Он вырос в мужчину; и в должное время он был рукоположен в священники, «по воле и согласию всех»; и он «начал проповедовать слова Христа искренне людям»; и его проповедь творила чудеса среди них.
Три года он проповедовал в своем приходе на Рейнланде, завоевывая любовь всех. Но на третий год «небесная мысль» пришла ему в голову, что он станет отшельником и будет жить в диком лесу. И почему? Кто может сказать? Он мог, вполне вероятно, найти безбрачие страшным искушением для молодого и красноречивого человека и жаждал бежать от вида того, что не должно быть его. И это, в его обстоятельствах, не было глупым желанием.

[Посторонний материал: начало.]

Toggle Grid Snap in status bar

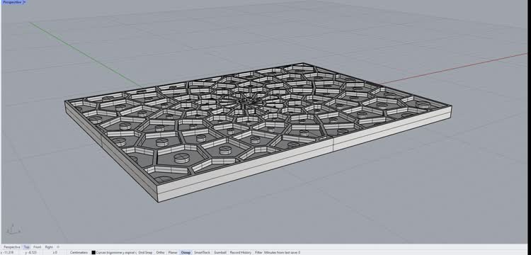pyautogui.click(x=145, y=253)
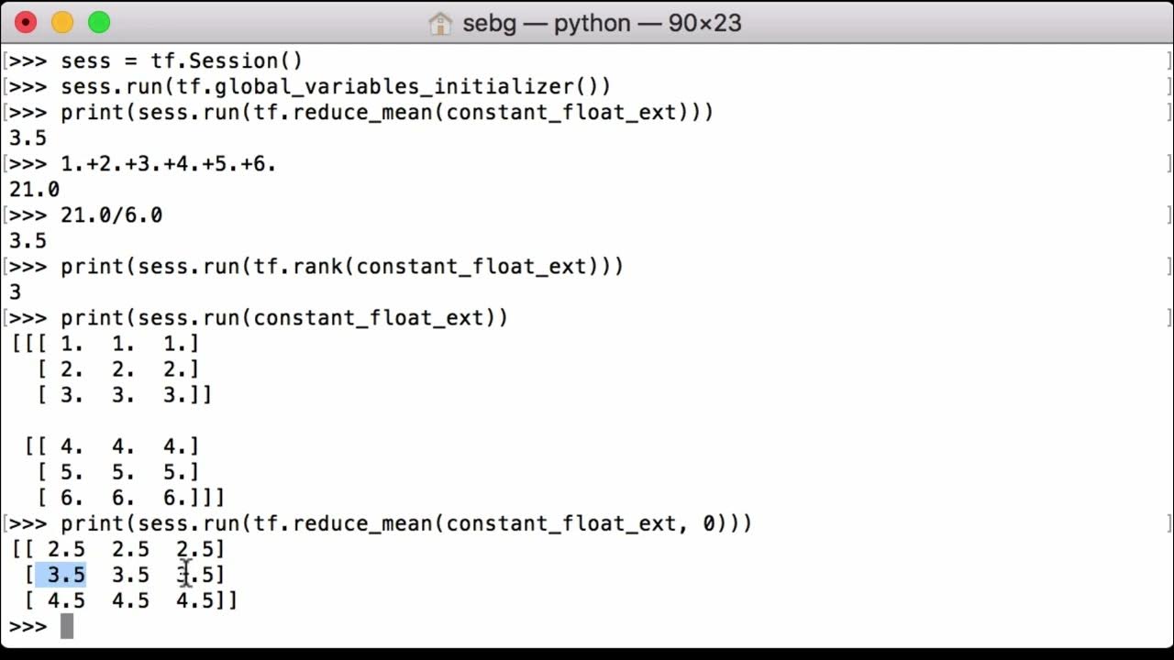
Task: Click the tf.rank command line
Action: click(x=342, y=267)
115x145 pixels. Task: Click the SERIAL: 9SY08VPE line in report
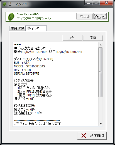click(26, 73)
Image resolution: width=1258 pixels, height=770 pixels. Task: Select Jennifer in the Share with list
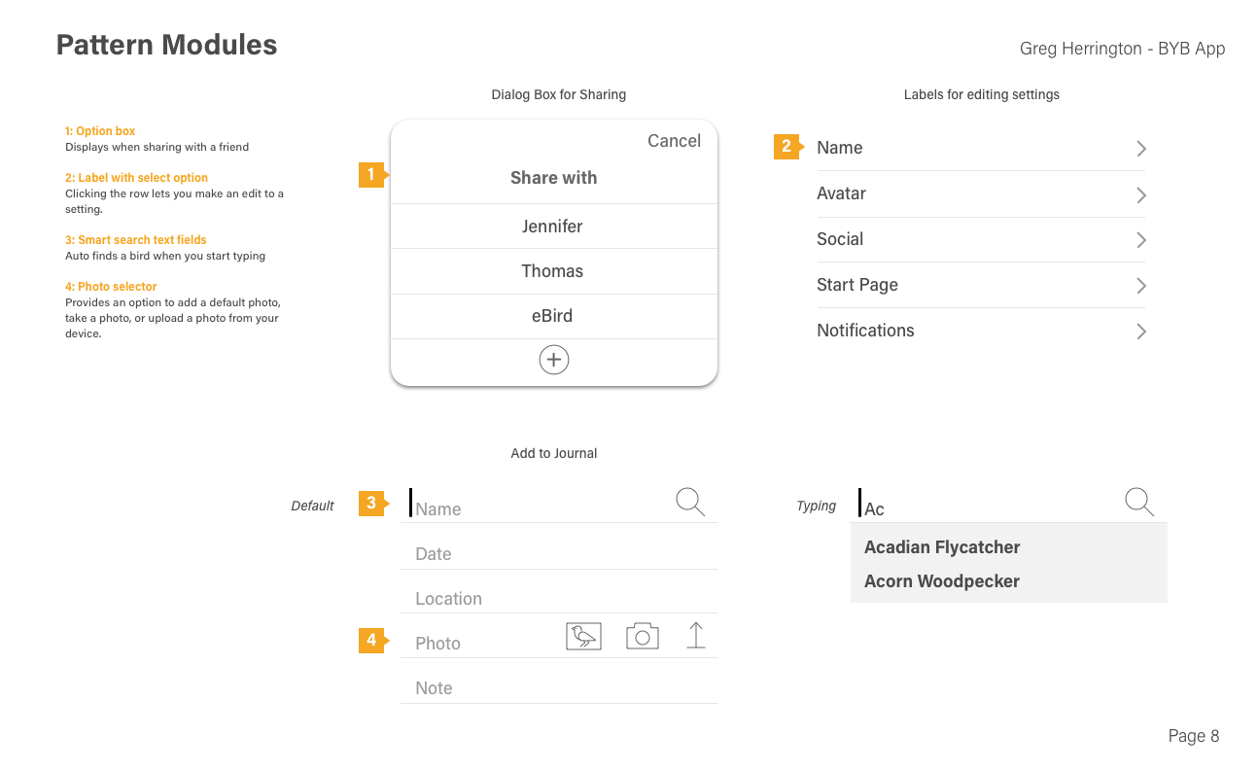coord(552,227)
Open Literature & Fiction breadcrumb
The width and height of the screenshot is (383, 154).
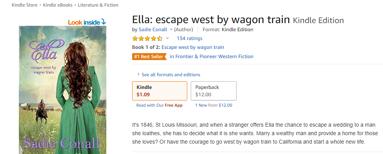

Он мог пожелать сбежать, если только раз, от шума и толпы внешних вещей и быть одному с Богом и Христом, и своей собственной душой. И это не было глупым желанием. Джон Баньян так жаждал и нашел то, что хотел, в Бедфордской тюрьме, и записал это и напечатал в «Пути паломника», который будет жить, пока человек остается человеком. Джордж Фокс жаждал этого и сделал себе одежду из кожи, которая не изнашивалась, и жил в дупле дерева, пока он тоже не записал плод своего одиночества в дневник, который будет жить так же, пока человек остается человеком. Возможно, опять же, молодой Штурмий жаждал попробовать хоть раз, чего он стоит на Божьей земле; сколько он может вынести; какую силу он имел помогать себе, какое мужество жить своим собственным умом и Божьей милостью, на корнях и фруктах, как живут дикие существа. И, конечно, это не было совсем глупым желанием. По крайней мере, он жаждал быть отшельником; но он держал свою тоску при себе, однако, пока святой Бонифаций, его епископ, не появился; и тогда он рассказал ему все свое сердце.